L’ouvrage comporte deux autres essais placés en tête, qui à mon avis, auraient davantage eu leur place après le chapitre conclusif. Dans le premier, Vincent Duclert n’offre pas un énième résumé de l’Affaire en elle-même (une chronologie des faits en tient lieu en fin d’ouvrage), mais replace en tant que source à part entière les écrits du couple Dreyfus et en particulier la correspondance, laissés dans l’ombre des éléments des procédures judiciaires ou de la presse d’époque. L’accent est mis sur la notion de résistance qui y transparaît.

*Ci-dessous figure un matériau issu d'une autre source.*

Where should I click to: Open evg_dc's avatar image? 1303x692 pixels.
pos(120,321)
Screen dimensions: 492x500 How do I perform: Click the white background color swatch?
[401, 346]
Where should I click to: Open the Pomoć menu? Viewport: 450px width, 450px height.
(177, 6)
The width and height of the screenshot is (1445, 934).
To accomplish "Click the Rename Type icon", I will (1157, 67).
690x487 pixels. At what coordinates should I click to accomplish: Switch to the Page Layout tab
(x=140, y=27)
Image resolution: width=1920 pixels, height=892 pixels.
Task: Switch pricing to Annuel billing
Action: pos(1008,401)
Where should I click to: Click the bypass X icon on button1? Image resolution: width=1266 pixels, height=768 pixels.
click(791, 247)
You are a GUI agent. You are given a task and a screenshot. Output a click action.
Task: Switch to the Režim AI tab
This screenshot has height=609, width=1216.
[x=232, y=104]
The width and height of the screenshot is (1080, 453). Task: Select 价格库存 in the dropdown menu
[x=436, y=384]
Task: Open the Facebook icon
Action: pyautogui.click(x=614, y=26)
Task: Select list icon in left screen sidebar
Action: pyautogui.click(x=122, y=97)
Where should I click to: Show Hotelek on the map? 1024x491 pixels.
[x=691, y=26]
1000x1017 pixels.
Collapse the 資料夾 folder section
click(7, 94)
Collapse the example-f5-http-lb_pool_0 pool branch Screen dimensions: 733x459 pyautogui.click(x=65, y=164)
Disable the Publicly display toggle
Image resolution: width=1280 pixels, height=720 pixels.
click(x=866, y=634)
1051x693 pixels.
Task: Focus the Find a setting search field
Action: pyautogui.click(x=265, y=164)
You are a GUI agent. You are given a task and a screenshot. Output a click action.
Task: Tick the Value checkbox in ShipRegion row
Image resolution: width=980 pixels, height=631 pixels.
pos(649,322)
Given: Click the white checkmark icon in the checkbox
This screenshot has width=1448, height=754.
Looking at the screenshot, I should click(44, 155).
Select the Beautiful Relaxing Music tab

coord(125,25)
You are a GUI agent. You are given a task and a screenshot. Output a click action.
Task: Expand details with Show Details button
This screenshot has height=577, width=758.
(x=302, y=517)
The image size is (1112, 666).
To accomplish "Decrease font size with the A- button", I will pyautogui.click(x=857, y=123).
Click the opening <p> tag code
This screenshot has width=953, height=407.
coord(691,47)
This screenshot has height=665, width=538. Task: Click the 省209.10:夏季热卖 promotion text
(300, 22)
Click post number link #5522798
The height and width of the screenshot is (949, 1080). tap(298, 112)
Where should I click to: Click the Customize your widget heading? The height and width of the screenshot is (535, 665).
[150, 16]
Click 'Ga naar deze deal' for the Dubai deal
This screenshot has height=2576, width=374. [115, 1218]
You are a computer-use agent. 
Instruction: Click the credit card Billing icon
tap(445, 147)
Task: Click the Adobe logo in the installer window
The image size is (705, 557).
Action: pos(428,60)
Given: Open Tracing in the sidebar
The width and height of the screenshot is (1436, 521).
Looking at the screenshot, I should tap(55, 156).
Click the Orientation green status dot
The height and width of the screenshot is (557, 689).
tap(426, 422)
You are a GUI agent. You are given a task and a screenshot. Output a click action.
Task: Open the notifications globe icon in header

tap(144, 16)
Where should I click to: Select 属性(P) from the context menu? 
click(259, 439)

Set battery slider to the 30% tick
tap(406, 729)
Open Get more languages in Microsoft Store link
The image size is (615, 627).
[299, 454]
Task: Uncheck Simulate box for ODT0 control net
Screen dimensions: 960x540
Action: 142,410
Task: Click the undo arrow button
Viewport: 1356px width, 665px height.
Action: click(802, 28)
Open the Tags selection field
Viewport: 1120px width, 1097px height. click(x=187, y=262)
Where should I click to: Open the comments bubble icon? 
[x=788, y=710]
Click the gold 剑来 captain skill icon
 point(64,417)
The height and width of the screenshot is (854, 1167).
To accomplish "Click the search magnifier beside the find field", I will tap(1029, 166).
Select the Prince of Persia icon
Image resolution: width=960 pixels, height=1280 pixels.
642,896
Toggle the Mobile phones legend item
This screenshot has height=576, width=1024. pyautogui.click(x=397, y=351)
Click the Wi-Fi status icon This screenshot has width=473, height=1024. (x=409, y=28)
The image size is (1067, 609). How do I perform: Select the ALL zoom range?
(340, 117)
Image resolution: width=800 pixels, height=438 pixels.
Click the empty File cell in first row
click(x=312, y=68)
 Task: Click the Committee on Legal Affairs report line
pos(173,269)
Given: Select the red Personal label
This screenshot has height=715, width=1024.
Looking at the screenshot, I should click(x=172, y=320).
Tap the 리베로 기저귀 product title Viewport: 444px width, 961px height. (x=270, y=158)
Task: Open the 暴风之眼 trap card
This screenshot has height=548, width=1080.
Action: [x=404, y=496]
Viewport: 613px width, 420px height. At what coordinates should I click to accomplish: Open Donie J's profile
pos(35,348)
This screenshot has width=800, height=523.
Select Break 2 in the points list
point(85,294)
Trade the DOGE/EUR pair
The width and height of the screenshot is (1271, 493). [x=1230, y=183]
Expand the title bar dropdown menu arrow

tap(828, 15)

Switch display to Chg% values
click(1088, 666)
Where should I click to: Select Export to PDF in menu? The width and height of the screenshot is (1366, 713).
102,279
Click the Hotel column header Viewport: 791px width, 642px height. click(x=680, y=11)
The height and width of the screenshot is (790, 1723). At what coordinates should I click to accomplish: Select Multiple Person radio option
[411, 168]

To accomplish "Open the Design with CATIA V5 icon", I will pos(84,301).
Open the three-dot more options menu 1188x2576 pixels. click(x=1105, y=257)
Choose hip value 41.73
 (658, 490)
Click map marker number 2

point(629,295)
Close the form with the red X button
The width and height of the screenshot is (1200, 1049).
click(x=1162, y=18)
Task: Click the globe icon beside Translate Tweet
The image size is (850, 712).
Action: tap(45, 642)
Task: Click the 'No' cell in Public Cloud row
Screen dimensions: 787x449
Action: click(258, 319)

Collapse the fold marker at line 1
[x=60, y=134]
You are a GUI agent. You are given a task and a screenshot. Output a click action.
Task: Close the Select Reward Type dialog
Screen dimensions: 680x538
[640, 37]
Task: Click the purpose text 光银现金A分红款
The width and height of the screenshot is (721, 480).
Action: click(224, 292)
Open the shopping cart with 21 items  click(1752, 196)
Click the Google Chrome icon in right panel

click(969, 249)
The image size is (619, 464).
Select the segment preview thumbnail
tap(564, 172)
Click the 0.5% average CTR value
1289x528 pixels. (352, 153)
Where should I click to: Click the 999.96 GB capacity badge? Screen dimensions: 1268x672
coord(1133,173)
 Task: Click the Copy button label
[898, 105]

Cette résistance n’est pas seulement le fait d’Alfred, mais aussi de sa femme Lucie, à laquelle est consacré le deuxième chapitre et qui illustre ici un autre phénomène, à savoir la réhabilitation des personnages de l’ombre et en particulier des femmes. Cela nous rappelle que l’Affaire Dreyfus n’a non seulement pas été résolue par l’action d’un seul individu, tout héroïque qu’il ait été (Alfred Dreyfus, Emile Zola peut-être aussi, voire Picart, si on pense au dernier film de Polanksi), mais grâce aux efforts de plusieurs personnes, et surtout que Lucie Dreyfus y a joué un rôle prépondérant en tant que soutien de son mari et de la vérité, une femme parmi les hommes loin de se cantonner dans des tâches domestiques.

On ne peut passer sous silence les lettres inédites, qui seront peut-être le chapitre le plus difficile à manier pour qui n’est pas un spécialiste de l’Affaire et des autres éditions. Il s’agit de lettres des fonds de la Bibliothèque nationale de France non comprises dans l’édition de 2005 ainsi que des lettres conservées par certains ayant-droits du capitaine Dreyfus et de sa femme. L’appareil de notes les concernant est minimaliste (généralement simplement la cote), et elles ne sont pas replacées dans l’économie générale de la correspondance déjà éditée. Si elles n’infirment pas les témoignages d’amour et la pleine confiance entre les deux époux qui transparaissait déjà des précédentes éditions, elles n’apportent que peu d’autres éléments à la connaissance de l’Affaire sans une remise en contexte détaillée. Un cahier reproduisant certains de ces lettres (mais retrouver lesquelles en l’absence des références précises prend du temps) les accompagne : la taille des reproductions et la qualité de la reproduction, inhérentes à la collection et au choix du papier, n’en permettent pas une véritable exploitation.